EXERCISE TASK
Please output the lines of every entry below as a JSON list of strings, one string per line, leaving out blank lines.

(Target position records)
****************
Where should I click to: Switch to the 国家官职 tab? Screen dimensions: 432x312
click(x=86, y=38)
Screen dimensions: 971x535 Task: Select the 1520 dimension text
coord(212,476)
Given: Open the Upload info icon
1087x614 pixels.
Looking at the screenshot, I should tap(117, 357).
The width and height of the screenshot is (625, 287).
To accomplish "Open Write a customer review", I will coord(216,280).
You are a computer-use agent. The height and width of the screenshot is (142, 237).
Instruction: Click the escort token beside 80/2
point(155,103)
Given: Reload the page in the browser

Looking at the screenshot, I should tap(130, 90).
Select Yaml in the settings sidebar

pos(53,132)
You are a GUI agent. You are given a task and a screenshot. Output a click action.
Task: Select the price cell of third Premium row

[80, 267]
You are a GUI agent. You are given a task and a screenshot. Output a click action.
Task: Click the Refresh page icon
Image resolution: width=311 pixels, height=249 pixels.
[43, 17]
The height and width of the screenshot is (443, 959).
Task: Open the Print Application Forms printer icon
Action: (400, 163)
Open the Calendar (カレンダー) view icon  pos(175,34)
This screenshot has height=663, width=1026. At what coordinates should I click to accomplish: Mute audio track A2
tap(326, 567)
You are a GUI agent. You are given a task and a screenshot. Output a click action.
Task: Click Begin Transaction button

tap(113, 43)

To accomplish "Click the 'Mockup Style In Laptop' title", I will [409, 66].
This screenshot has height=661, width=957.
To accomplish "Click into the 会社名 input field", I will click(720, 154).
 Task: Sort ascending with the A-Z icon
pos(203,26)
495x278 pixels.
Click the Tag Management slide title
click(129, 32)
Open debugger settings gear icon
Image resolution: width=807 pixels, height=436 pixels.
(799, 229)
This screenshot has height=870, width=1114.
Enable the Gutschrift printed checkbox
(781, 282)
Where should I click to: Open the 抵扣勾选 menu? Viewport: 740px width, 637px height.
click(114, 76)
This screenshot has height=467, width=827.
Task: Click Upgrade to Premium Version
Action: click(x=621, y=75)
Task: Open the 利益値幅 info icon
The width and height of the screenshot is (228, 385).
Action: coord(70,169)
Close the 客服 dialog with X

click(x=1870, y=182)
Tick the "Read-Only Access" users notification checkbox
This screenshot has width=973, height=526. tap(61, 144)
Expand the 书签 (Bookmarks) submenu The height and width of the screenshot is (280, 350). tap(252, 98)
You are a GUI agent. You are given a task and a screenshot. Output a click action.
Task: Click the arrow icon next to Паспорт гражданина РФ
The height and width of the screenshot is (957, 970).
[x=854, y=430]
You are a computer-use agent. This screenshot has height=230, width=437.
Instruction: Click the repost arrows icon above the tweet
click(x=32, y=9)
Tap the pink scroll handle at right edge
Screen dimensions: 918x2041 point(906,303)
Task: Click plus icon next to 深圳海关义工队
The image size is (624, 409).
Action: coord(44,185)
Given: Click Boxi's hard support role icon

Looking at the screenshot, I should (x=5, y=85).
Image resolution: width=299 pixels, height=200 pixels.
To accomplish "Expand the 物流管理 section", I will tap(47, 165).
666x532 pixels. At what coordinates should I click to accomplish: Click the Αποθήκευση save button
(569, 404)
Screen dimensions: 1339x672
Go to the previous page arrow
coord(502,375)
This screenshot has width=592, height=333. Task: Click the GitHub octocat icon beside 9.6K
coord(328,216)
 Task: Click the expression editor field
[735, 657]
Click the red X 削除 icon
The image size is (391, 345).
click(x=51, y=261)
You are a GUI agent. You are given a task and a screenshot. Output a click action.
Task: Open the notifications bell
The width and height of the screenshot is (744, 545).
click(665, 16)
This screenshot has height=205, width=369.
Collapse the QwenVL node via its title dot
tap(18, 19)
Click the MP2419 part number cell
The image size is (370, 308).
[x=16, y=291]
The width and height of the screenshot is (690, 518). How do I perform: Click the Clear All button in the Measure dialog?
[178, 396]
****************
RESPONSE BELOW
[
  "Where should I click to: Switch to the 国家官职 tab? Screen dimensions: 432x312",
  "click(x=86, y=38)",
  "Screen dimensions: 971x535 Task: Select the 1520 dimension text",
  "coord(212,476)",
  "Given: Open the Upload info icon",
  "1087x614 pixels.",
  "Looking at the screenshot, I should tap(117, 357).",
  "The width and height of the screenshot is (625, 287).",
  "To accomplish \"Open Write a customer review\", I will coord(216,280).",
  "You are a computer-use agent. The height and width of the screenshot is (142, 237).",
  "Instruction: Click the escort token beside 80/2",
  "point(155,103)",
  "Given: Reload the page in the browser",
  "Looking at the screenshot, I should tap(130, 90).",
  "Select Yaml in the settings sidebar",
  "pos(53,132)",
  "You are a GUI agent. You are given a task and a screenshot. Output a click action.",
  "Task: Select the price cell of third Premium row",
  "[80, 267]",
  "You are a GUI agent. You are given a task and a screenshot. Output a click action.",
  "Task: Click the Refresh page icon",
  "Image resolution: width=311 pixels, height=249 pixels.",
  "[43, 17]",
  "The height and width of the screenshot is (443, 959).",
  "Task: Open the Print Application Forms printer icon",
  "Action: (400, 163)",
  "Open the Calendar (カレンダー) view icon  pos(175,34)",
  "This screenshot has height=663, width=1026. At what coordinates should I click to accomplish: Mute audio track A2",
  "tap(326, 567)",
  "You are a GUI agent. You are given a task and a screenshot. Output a click action.",
  "Task: Click Begin Transaction button",
  "tap(113, 43)",
  "To accomplish \"Click the 'Mockup Style In Laptop' title\", I will [409, 66].",
  "This screenshot has height=661, width=957.",
  "To accomplish \"Click into the 会社名 input field\", I will click(720, 154).",
  " Task: Sort ascending with the A-Z icon",
  "pos(203,26)",
  "495x278 pixels.",
  "Click the Tag Management slide title",
  "click(129, 32)",
  "Open debugger settings gear icon",
  "Image resolution: width=807 pixels, height=436 pixels.",
  "(799, 229)",
  "This screenshot has height=870, width=1114.",
  "Enable the Gutschrift printed checkbox",
  "(781, 282)",
  "Where should I click to: Open the 抵扣勾选 menu? Viewport: 740px width, 637px height.",
  "click(114, 76)",
  "This screenshot has height=467, width=827.",
  "Task: Click Upgrade to Premium Version",
  "Action: click(x=621, y=75)",
  "Task: Open the 利益値幅 info icon",
  "The width and height of the screenshot is (228, 385).",
  "Action: coord(70,169)",
  "Close the 客服 dialog with X",
  "click(x=1870, y=182)",
  "Tick the \"Read-Only Access\" users notification checkbox",
  "This screenshot has width=973, height=526. tap(61, 144)",
  "Expand the 书签 (Bookmarks) submenu The height and width of the screenshot is (280, 350). tap(252, 98)",
  "You are a GUI agent. You are given a task and a screenshot. Output a click action.",
  "Task: Click the arrow icon next to Паспорт гражданина РФ",
  "The height and width of the screenshot is (957, 970).",
  "[x=854, y=430]",
  "You are a computer-use agent. This screenshot has height=230, width=437.",
  "Instruction: Click the repost arrows icon above the tweet",
  "click(x=32, y=9)",
  "Tap the pink scroll handle at right edge",
  "Screen dimensions: 918x2041 point(906,303)",
  "Task: Click plus icon next to 深圳海关义工队",
  "The image size is (624, 409).",
  "Action: coord(44,185)",
  "Given: Click Boxi's hard support role icon",
  "Looking at the screenshot, I should (x=5, y=85).",
  "Image resolution: width=299 pixels, height=200 pixels.",
  "To accomplish \"Expand the 物流管理 section\", I will tap(47, 165).",
  "666x532 pixels. At what coordinates should I click to accomplish: Click the Αποθήκευση save button",
  "(569, 404)",
  "Screen dimensions: 1339x672",
  "Go to the previous page arrow",
  "coord(502,375)",
  "This screenshot has width=592, height=333. Task: Click the GitHub octocat icon beside 9.6K",
  "coord(328,216)",
  " Task: Click the expression editor field",
  "[735, 657]",
  "Click the red X 削除 icon",
  "The image size is (391, 345).",
  "click(x=51, y=261)",
  "You are a GUI agent. You are given a task and a screenshot. Output a click action.",
  "Task: Open the notifications bell",
  "The width and height of the screenshot is (744, 545).",
  "click(665, 16)",
  "This screenshot has height=205, width=369.",
  "Collapse the QwenVL node via its title dot",
  "tap(18, 19)",
  "Click the MP2419 part number cell",
  "The image size is (370, 308).",
  "[x=16, y=291]",
  "The width and height of the screenshot is (690, 518). How do I perform: Click the Clear All button in the Measure dialog?",
  "[178, 396]"
]